TASK ITEM. Each line of the records that holds "agent" should be shown in full.
--- AVAILABLE DATA Enclosed Below ---
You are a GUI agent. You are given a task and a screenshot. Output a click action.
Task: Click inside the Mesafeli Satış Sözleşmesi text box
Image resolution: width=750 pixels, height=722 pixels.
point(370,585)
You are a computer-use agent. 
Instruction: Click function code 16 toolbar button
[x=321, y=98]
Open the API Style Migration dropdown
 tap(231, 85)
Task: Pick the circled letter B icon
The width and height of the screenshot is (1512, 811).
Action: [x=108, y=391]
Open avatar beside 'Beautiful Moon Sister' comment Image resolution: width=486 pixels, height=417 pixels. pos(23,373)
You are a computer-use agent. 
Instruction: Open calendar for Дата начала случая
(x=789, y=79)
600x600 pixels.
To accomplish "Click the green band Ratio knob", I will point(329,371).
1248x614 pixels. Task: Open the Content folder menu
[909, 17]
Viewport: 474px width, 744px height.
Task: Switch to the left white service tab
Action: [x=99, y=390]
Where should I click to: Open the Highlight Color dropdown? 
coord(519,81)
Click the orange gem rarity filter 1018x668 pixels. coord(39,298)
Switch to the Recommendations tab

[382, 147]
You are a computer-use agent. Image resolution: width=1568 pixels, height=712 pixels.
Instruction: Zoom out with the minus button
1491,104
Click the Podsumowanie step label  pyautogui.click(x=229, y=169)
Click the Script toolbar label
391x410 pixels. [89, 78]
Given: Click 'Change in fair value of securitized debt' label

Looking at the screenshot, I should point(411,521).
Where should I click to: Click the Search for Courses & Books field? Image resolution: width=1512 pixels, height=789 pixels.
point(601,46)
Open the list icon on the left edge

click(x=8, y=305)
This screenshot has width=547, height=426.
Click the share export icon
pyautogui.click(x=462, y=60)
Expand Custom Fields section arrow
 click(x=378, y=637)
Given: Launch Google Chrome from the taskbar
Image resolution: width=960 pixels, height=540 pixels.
--- End of Enclosed AVAILABLE DATA ---
ANSWER SPACE.
You are a GUI agent. You are given a task and a screenshot. Output a click action.
You are a computer-use agent. 
You are a computer-use agent. 
You are a computer-use agent. Image resolution: width=1568 pixels, height=712 pixels.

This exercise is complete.